Sunday, June 5, 2011

Gone Gospel



Sunday June 5 2011

It's a long way from Owyhee.

2500 miles. From 55* F to 95*F. From the boonies to the big city. From light to dark. Northwest to Deep South. From riding in the great outdoors to sitting in a small cramped space. From the rhythm of hoofbeats in the desert to the rhythm of voices in the theatre.

It's time for the Gospel at Colonus! This week I shed my riding skin and morph into a sound engineer for the black gospel musical version of Sophocles' tragedy, Oedipus at Colonus, in Charleston, South Carolina for the Spoleto Festival.

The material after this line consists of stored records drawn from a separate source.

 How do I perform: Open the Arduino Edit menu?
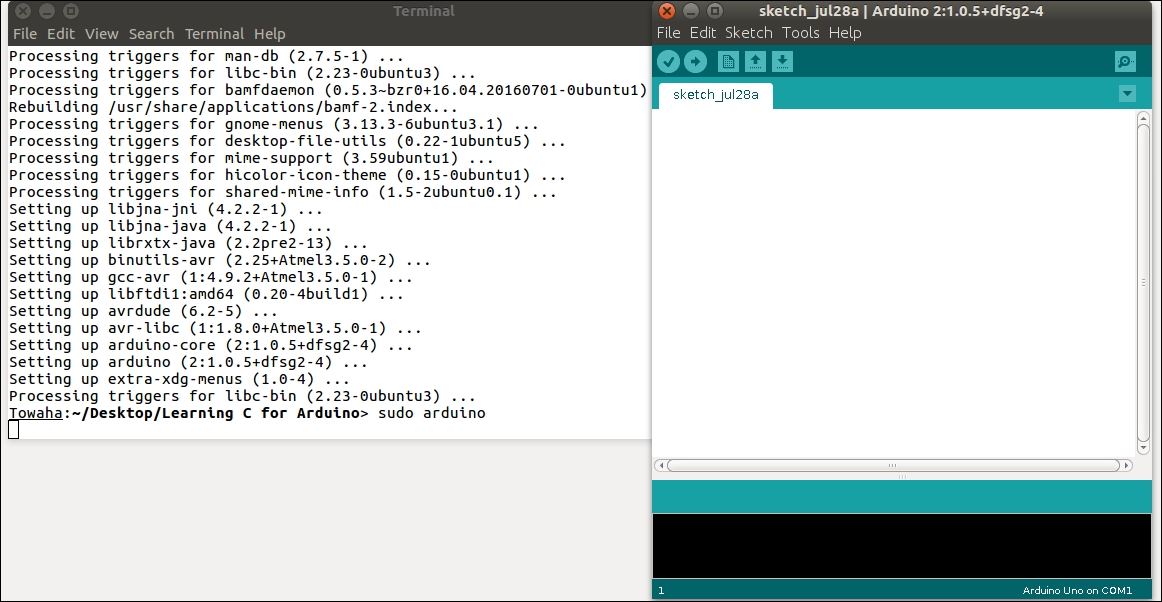pos(703,33)
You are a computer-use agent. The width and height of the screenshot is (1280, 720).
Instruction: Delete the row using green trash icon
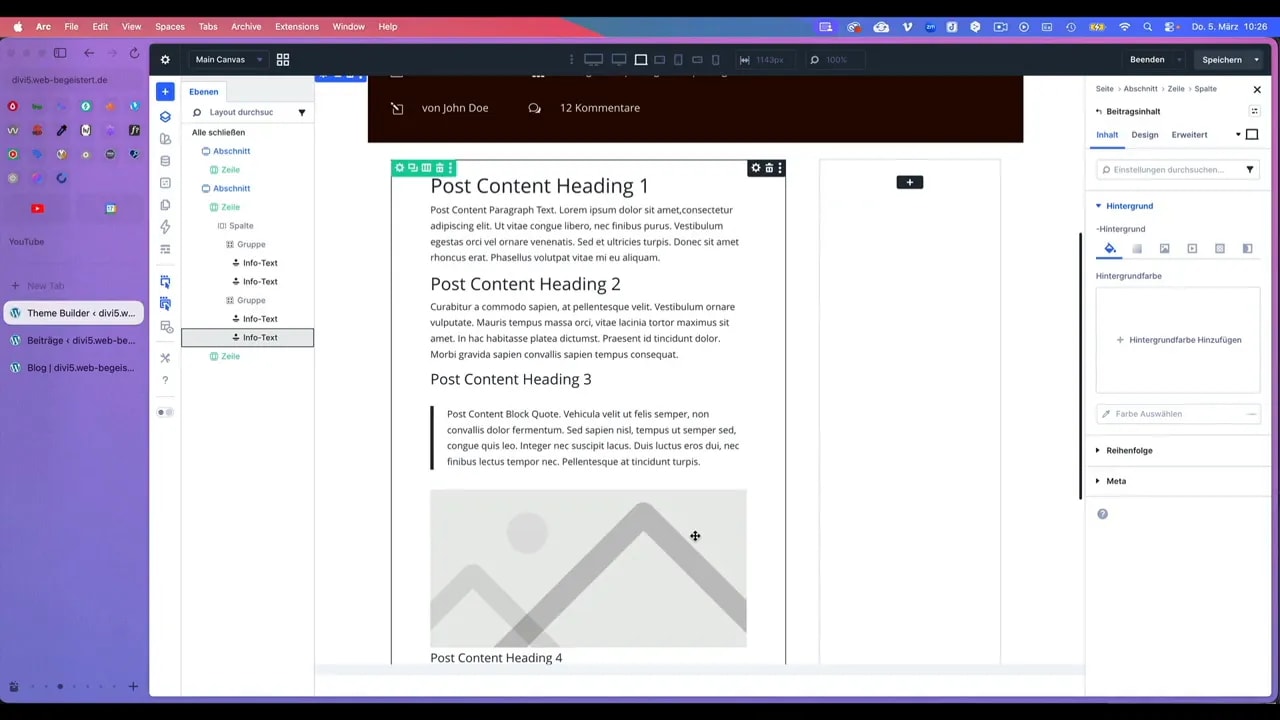point(439,168)
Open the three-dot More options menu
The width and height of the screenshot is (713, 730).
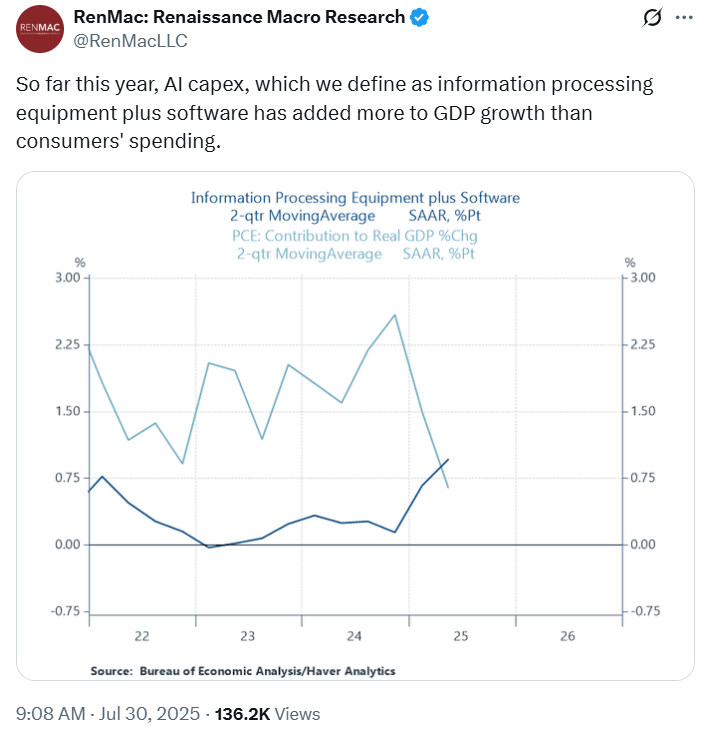click(684, 19)
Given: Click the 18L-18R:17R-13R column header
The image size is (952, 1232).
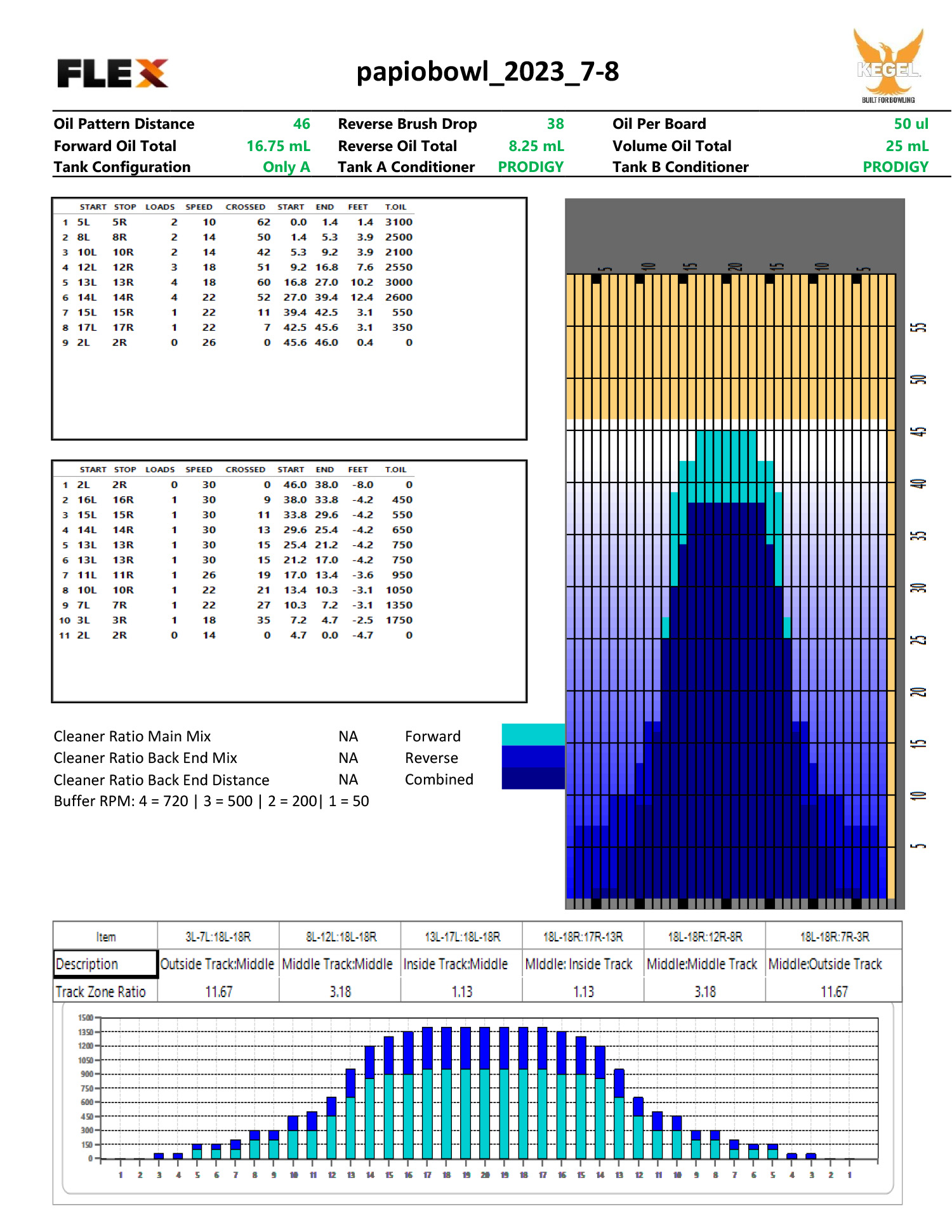Looking at the screenshot, I should [583, 937].
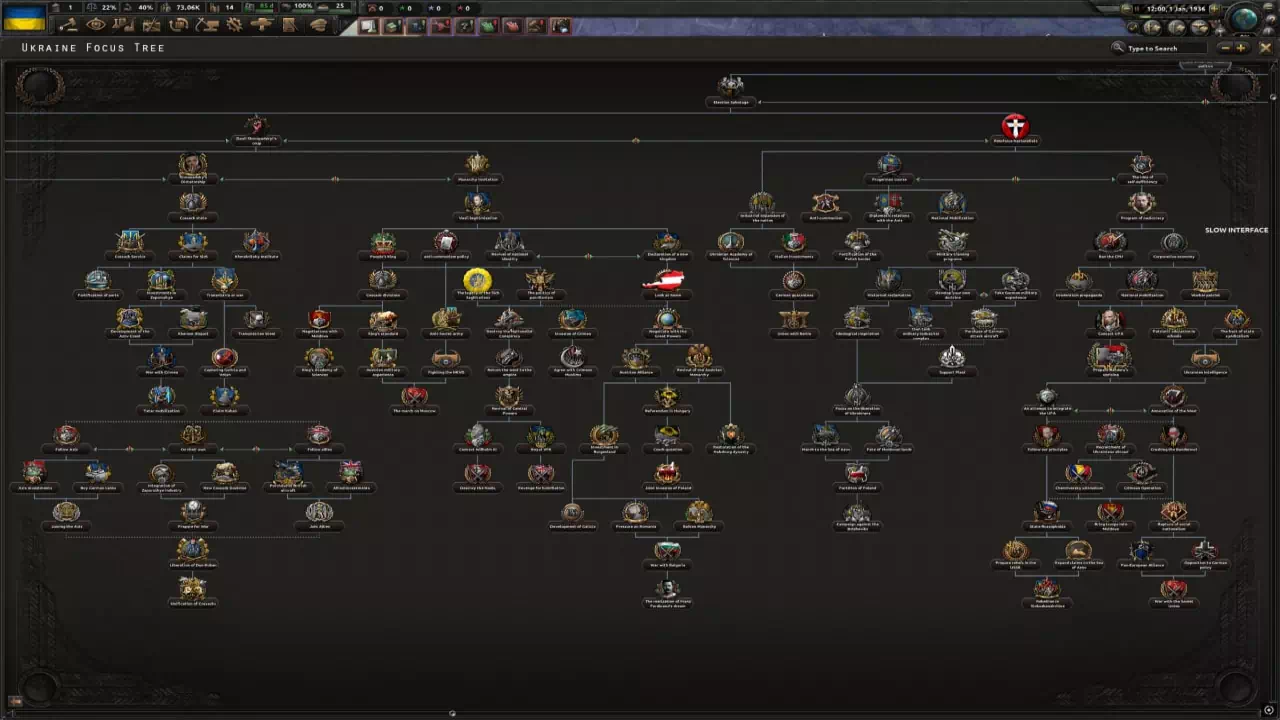Zoom out focus tree with minus button

pos(1225,48)
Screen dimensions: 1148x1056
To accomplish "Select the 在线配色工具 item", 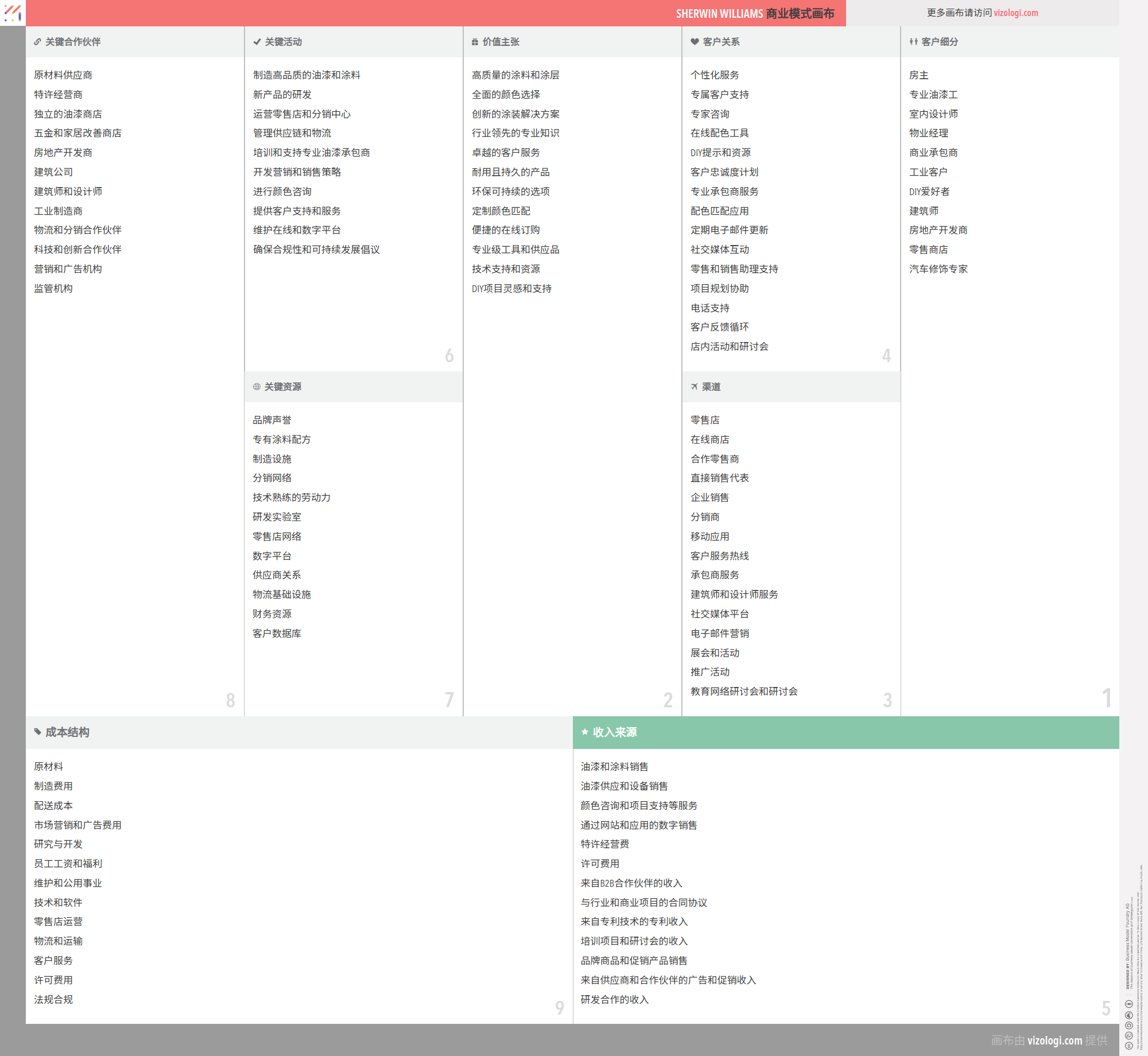I will 719,133.
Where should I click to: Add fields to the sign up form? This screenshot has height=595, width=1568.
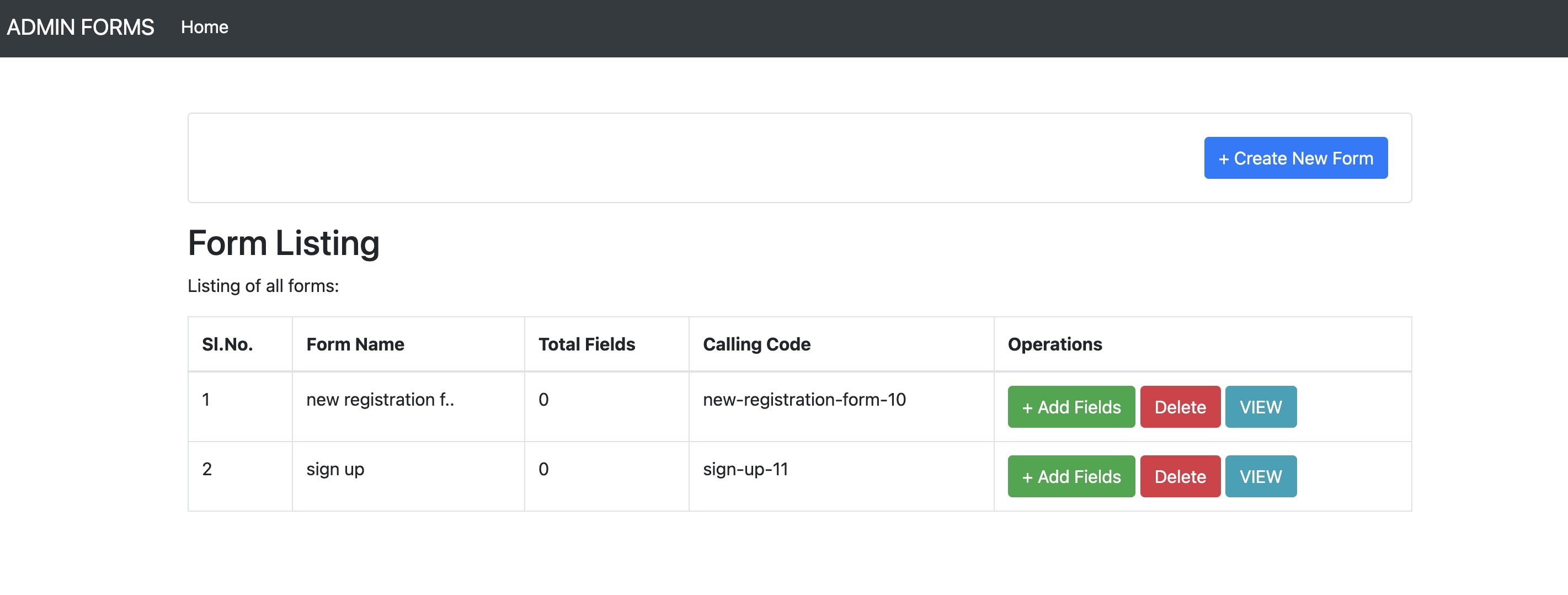point(1071,476)
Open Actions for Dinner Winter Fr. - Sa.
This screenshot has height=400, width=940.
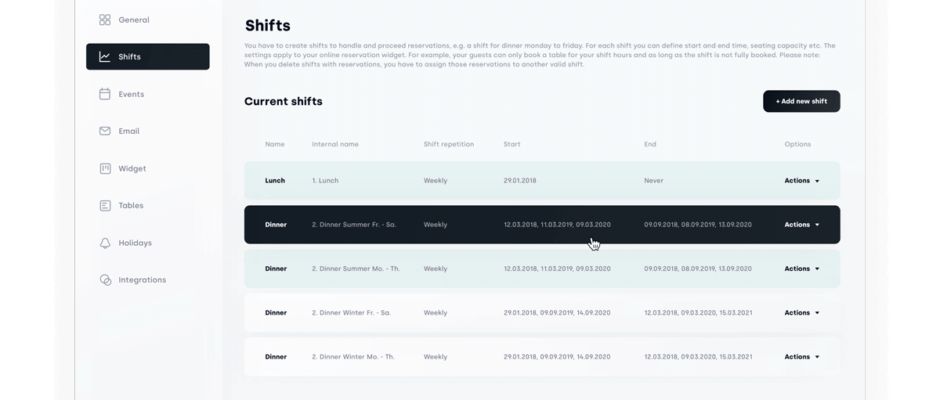802,312
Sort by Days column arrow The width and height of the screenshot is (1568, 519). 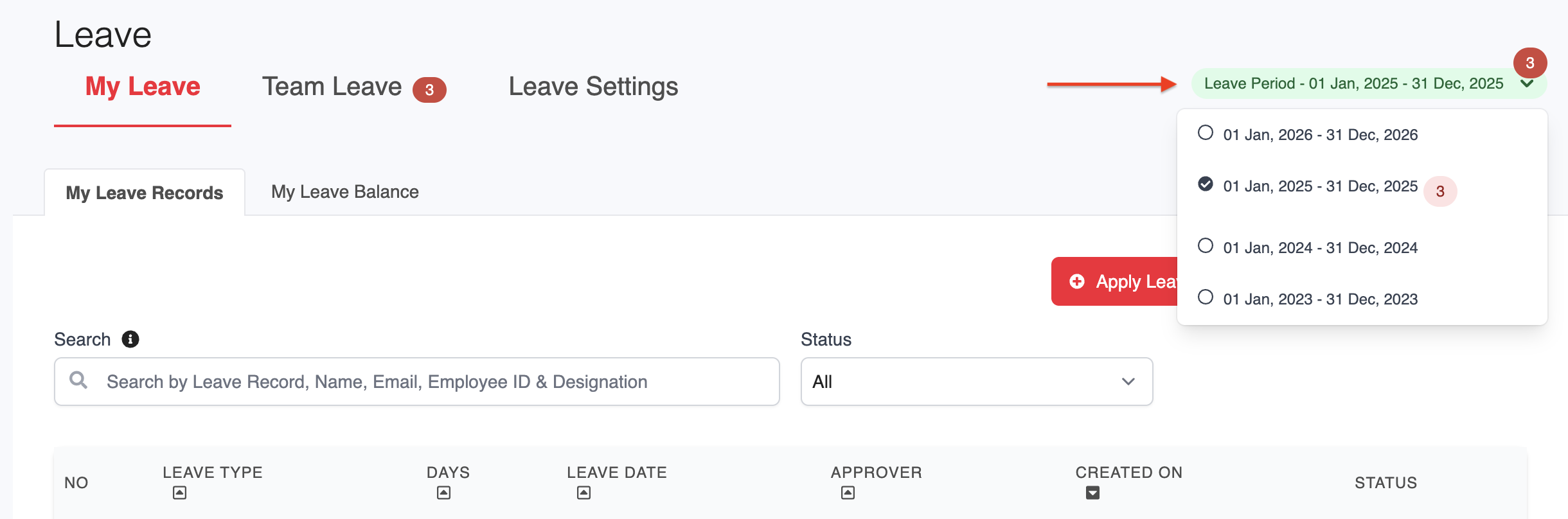pos(443,493)
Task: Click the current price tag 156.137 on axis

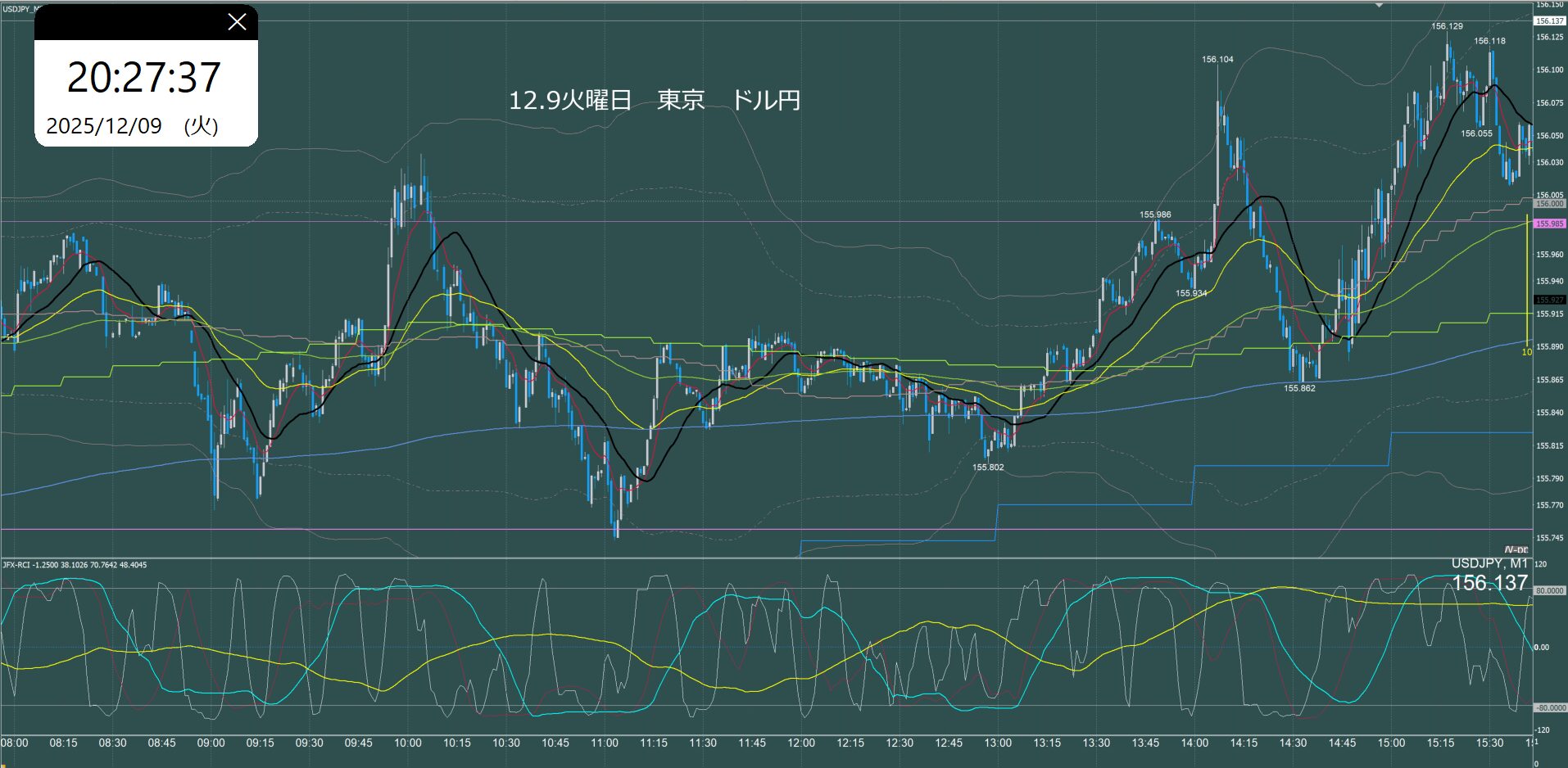Action: tap(1549, 20)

We last resurrected the show in August of 2010 in St Paul, Minnesota, and Edinburgh, Scotland (see my archives if you want a fix, or in the search box bottom right, type "Gospel at Colonus") - and here we are in sultry Charleston, gearing up for another revival.

The Spoleto Festival USA is "one of the world's major performing arts festivals," founded in 1977 by Pulitzer Prize-winning composer Gian Carlo Menotti, who sought to establish a counterpart to the Festival dei Due Mondi in Spoleto, Italy. The annual 17-day event showcases both estalished and emerging artists in more than 120 performances of opera, dance, theatre, classical music, and jazz.

I can't sing for beans, but I can listen well and I get to mix the sound for some terrific singers: the Steele family from Minneapolis, the Soul Stirrers from Chicago, the (5-time Grammy winning) Blind Boys of Alabama, and the Royal Missionary Baptist Church choir from Charleston, and a host of other talented singers and actors and actresses, all together on stage in this show that started in 1975. I joined the show as sound mixer in 1995 in Seattle and have been with it, over the years, in far-flung places like Sao Paulo, Moscow, Athens, Minneapolis, St Paul, Tuscon, Salt Lake City, Los Angeles, Harlem, Scotland. (Me? Did I really get to do that?!)

Tech and rehearsals start Monday morning; first show is Wednesday night; last show is Sunday. Wednesday night after opening there is a party in our honor. "Please bring festive cocktail attire." I don't know what 'festive cocktail attire' is, but I'm quite sure I don't have it. I wonder if my leopard spotted riding tights might do?

10 comments:

  1. Your many talents continue to surprise!
    No need to say "Have fun!", I guess!

    ReplyDelete
  2. Have fun! Bet the music will stir your soul;0)

    ReplyDelete
  3. Add a rhinestone necklace and the leopard tights should be fine. *G*

    Do you own a skirt? That and a simple tank top would do in a pinch.

    But a techie like you doesn't need to worry. Whatever you wear, you will be a welcome and beloved member of the troupe. No show can run without you.

    Break a leg all.

    ReplyDelete
  4. What a fun change of pace! You're a woman of many talents.
    Leopard skin riding tights sound plenty festive enough to me...

    ReplyDelete
  5. Your leopard tights definitely qualify as festive cocktail attire!

    ReplyDelete
  6. You are one of the most well rounded person I know. Have fun and remember that in the South one has to wring out the humidity from the air.

    ReplyDelete
  7. Wow. Your talents inspire me.

    ReplyDelete
  8. Merri-I want to go with you next time. Train me to be your back up sound mixer. I think I can learn it. I'll pay my way. Really. That music is so beautiful, it makes me want to cry.

    ReplyDelete
  9. Mischa, keep an eye on my blog, as soon as I hear if/when we have another show scheduled, I will post it!!!